Collected data entries:
• • •
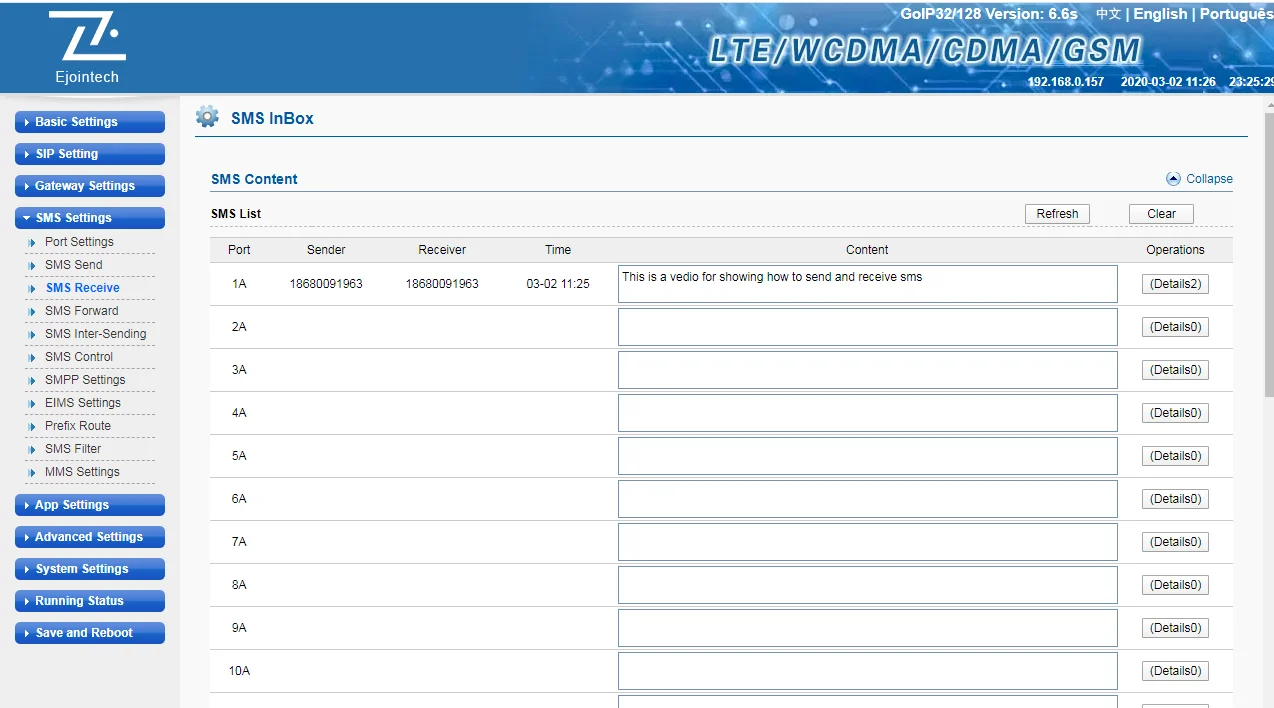Click the Ejointech logo

click(87, 47)
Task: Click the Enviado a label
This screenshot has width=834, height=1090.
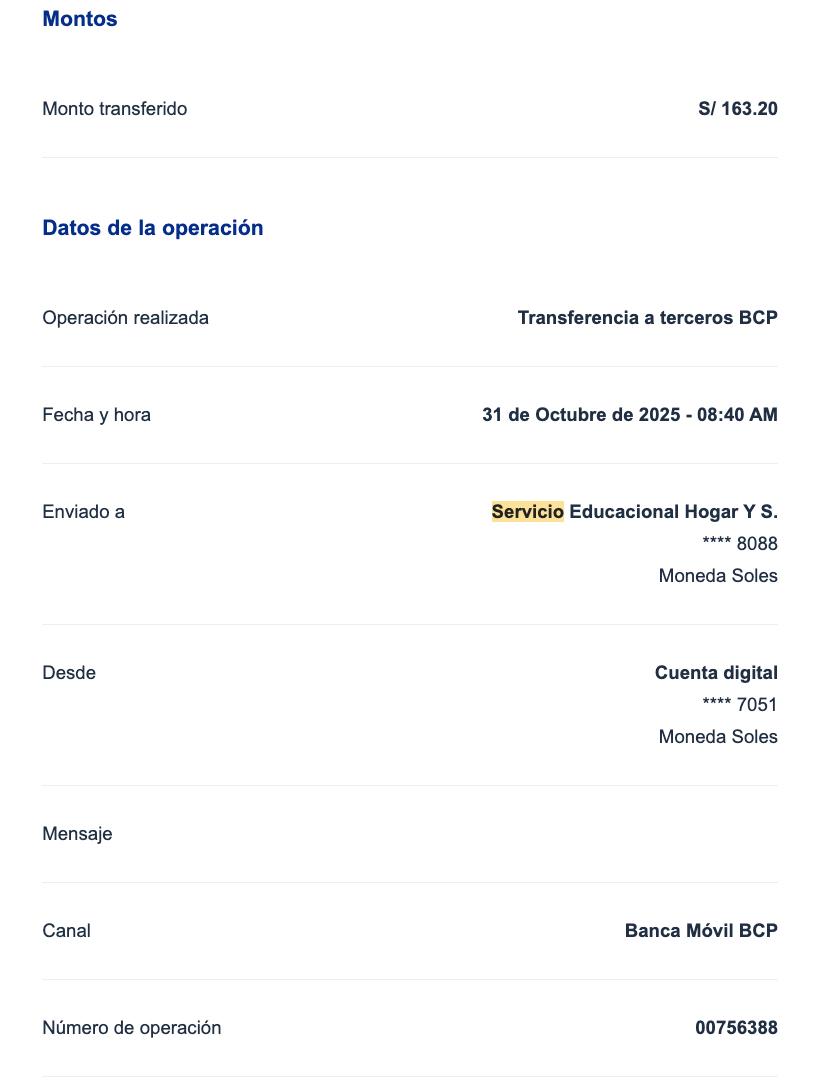Action: click(x=84, y=512)
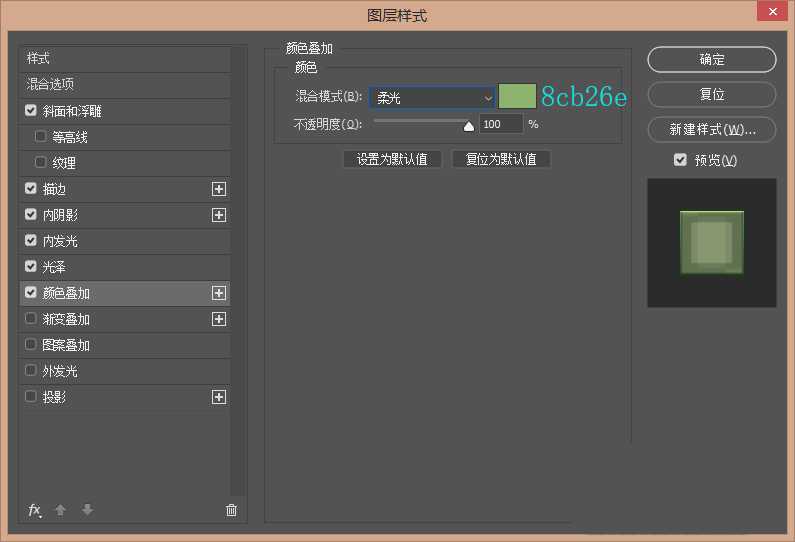Disable the 斜面和浮雕 checkbox

[x=31, y=111]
• • •
-- About this exercise --
Write out exactly, and only, the lines running from the line with "Task: Click the Enviado a label" to the last line above, both included, with all pictures omitted.

-- Written reply --
Task: Click the Enviado a label
This screenshot has width=834, height=1090.
Action: click(x=84, y=512)
Disable the 斜面和浮雕 checkbox

[x=31, y=111]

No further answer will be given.